Außergewöhnlich in seiner Art, aber mit bezaubernd schönen und inspirierenden Bildern ist der Animationsfilm “The Illusionist“ des Franzosen Sylvain Chomet, eine LowBudget-Produktion, die 2011 für den Oscar nominiert war, jedoch dem Hollywood-Streifen “Toy Story 3“ den Vortritt lassen musste. Der Film basiert auf einem Drehbuch von Jacques Tati und erzählt in rühriger Weise vom Niedergang der Kleinkunst und des Varietés zum Ende der 50er Jahre des 20.Jahrhunderts.

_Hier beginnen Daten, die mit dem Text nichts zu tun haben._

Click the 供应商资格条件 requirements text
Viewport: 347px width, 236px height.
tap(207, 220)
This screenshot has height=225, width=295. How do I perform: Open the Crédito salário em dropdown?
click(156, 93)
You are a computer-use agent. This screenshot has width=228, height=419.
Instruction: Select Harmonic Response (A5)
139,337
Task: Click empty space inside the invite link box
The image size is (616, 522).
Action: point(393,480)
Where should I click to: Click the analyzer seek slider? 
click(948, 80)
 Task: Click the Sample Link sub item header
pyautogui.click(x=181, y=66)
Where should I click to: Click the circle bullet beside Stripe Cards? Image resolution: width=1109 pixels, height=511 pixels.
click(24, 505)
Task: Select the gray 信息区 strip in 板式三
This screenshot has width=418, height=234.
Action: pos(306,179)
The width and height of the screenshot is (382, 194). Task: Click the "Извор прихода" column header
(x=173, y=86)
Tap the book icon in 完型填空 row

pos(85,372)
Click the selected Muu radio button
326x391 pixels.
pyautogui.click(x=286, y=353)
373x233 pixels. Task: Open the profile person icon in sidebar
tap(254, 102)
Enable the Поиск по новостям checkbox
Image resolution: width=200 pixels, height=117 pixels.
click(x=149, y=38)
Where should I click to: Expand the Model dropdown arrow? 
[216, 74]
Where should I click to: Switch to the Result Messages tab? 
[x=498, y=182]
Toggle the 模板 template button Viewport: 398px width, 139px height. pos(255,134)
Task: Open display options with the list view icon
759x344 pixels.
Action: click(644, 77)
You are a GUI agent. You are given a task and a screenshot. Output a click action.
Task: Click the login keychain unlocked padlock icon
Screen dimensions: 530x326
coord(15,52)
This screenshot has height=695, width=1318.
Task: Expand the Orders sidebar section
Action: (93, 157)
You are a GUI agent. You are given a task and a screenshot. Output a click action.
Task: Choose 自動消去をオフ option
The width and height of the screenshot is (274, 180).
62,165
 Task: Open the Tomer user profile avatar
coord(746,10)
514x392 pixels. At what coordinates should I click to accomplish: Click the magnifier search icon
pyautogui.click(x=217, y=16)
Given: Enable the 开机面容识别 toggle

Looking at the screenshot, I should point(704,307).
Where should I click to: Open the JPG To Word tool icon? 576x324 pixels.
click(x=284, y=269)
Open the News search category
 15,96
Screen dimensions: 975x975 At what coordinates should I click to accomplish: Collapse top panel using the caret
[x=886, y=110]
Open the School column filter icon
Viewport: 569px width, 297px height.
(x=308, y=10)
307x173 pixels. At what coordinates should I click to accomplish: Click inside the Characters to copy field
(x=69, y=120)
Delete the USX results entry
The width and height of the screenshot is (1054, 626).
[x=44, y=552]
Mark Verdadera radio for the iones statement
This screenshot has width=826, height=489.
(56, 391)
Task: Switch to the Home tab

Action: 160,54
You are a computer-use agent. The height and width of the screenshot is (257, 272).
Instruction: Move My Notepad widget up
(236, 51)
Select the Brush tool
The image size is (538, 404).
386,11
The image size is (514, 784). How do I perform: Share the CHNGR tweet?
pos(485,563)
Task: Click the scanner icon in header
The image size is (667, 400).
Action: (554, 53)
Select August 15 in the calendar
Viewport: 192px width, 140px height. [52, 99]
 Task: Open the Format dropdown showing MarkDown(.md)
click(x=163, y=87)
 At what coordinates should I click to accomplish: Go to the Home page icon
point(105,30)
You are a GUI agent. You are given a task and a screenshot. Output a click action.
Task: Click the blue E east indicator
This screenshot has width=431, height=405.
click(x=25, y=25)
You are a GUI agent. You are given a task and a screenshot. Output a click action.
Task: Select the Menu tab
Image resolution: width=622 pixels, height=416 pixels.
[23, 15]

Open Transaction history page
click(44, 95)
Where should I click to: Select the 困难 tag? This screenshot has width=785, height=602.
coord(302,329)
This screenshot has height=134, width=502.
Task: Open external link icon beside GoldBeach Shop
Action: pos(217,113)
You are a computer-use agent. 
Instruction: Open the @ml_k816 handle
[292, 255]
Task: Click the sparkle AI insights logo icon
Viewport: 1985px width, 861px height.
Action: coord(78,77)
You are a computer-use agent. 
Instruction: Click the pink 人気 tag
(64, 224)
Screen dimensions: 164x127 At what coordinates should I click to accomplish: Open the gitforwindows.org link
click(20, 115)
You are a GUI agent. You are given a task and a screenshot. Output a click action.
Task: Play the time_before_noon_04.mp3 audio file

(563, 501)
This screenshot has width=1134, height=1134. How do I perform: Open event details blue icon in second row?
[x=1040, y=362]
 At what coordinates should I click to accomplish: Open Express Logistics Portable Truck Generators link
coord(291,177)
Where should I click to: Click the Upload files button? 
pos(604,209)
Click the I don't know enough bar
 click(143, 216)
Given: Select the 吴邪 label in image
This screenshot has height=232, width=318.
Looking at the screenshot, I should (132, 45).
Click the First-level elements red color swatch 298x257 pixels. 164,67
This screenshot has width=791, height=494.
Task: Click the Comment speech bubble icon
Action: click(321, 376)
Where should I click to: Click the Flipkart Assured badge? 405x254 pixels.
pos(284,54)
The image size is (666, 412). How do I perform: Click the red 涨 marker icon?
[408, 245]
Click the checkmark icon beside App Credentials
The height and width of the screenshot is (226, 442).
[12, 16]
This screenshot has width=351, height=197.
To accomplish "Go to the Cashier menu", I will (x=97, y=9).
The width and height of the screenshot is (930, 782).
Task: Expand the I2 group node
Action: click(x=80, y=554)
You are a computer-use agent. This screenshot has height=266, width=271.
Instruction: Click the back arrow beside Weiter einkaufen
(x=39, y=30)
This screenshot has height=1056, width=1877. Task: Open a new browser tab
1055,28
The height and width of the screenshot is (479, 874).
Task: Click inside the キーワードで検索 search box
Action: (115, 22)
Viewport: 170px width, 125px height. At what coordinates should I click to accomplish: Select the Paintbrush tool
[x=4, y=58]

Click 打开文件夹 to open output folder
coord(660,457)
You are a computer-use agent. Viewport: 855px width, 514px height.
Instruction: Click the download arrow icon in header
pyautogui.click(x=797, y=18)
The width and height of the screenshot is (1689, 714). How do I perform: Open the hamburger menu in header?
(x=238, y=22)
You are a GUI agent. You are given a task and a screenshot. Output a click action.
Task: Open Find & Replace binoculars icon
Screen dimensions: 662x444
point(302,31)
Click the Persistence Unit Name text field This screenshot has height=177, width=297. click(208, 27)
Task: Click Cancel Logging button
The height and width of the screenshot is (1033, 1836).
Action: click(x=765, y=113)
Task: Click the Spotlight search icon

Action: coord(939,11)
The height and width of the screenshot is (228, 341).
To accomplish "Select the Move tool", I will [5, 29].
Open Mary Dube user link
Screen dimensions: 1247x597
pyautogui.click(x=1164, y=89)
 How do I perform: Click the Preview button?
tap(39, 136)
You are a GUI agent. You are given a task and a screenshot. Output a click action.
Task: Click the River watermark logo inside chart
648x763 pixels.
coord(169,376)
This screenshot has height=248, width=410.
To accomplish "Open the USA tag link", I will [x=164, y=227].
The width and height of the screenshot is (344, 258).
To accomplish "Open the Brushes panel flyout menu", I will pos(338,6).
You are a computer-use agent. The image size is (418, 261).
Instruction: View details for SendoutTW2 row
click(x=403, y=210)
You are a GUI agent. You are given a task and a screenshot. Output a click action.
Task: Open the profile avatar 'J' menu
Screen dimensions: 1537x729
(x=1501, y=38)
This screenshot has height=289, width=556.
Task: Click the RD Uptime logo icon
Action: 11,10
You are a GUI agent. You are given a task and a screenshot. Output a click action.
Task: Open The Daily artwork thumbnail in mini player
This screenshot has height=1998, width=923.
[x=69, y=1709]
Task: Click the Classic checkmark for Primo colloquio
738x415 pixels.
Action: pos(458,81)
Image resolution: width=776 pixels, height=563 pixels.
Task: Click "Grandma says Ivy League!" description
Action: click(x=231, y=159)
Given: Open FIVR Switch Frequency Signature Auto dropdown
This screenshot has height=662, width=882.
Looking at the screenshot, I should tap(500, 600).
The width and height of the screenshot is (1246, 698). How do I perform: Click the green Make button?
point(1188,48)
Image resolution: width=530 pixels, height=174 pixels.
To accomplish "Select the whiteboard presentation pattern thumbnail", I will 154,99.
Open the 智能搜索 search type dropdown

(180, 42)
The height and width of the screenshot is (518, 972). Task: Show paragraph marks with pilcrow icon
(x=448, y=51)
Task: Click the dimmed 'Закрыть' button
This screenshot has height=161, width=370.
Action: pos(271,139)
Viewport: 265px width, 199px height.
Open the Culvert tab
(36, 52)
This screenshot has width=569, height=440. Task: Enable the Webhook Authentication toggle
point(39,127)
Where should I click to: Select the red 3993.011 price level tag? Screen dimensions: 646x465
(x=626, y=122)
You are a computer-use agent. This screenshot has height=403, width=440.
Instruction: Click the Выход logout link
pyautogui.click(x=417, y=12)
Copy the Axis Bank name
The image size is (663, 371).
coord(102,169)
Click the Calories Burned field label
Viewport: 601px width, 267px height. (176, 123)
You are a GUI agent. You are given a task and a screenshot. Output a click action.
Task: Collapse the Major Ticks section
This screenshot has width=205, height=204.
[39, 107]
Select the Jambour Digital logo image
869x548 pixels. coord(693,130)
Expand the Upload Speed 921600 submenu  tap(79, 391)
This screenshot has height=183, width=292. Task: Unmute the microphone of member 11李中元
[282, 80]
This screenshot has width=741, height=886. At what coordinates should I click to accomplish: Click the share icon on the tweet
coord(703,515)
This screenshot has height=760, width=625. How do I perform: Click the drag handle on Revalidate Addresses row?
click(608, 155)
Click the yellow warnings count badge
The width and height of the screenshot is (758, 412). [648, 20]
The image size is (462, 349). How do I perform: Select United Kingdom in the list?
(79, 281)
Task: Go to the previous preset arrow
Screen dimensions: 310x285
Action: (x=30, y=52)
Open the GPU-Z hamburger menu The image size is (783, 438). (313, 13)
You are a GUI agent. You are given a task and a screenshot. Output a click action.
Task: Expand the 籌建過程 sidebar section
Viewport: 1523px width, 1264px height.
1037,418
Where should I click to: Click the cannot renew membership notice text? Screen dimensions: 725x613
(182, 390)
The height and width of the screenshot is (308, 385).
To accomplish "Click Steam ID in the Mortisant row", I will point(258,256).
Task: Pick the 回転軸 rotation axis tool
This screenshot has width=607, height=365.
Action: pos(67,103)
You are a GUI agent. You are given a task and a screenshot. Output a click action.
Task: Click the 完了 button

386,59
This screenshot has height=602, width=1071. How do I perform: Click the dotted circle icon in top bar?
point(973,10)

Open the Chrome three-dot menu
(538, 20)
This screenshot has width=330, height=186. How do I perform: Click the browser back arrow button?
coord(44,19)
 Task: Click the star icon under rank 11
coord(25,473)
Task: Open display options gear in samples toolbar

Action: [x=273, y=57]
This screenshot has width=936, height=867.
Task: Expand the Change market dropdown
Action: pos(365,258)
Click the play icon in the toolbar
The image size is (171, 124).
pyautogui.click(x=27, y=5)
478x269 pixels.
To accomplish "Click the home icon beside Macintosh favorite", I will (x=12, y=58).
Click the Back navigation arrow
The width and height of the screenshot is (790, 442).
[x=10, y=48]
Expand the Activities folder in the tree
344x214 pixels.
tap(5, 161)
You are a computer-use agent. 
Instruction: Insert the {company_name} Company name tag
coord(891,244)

Der gezeichnete Protagonist ähnelt denn auch in verblüffender Weise der Gestalt und dem Benehmen des Tati-Charakters M.Hulot bzw. dem skurrilen Franzosen selbst. Er reist, immer wieder aufs Neue von modernen Entwicklungen verdrängt, von den Bühnen in Paris zunächst nach London, um nach einem Abstecher auf Mull und Iona – hier wird gerade die Ankunft der Elektrizität auf der Insel gefeiert – schließlich in Edinburgh in Little Joes Hotel zu landen.
Die schottische Hauptstadt ist dabei in akribischer Genauigkeit nach zeitgenössischen Fotografien aus den 50er Jahren sehr authentisch illustriert und dargestellt. Auch das so zuverlässig wie beständig wechselnde Licht und das schottische Wetter entging nicht der Aufmerksamkeit der Produzenten und Zeichner dieses Films.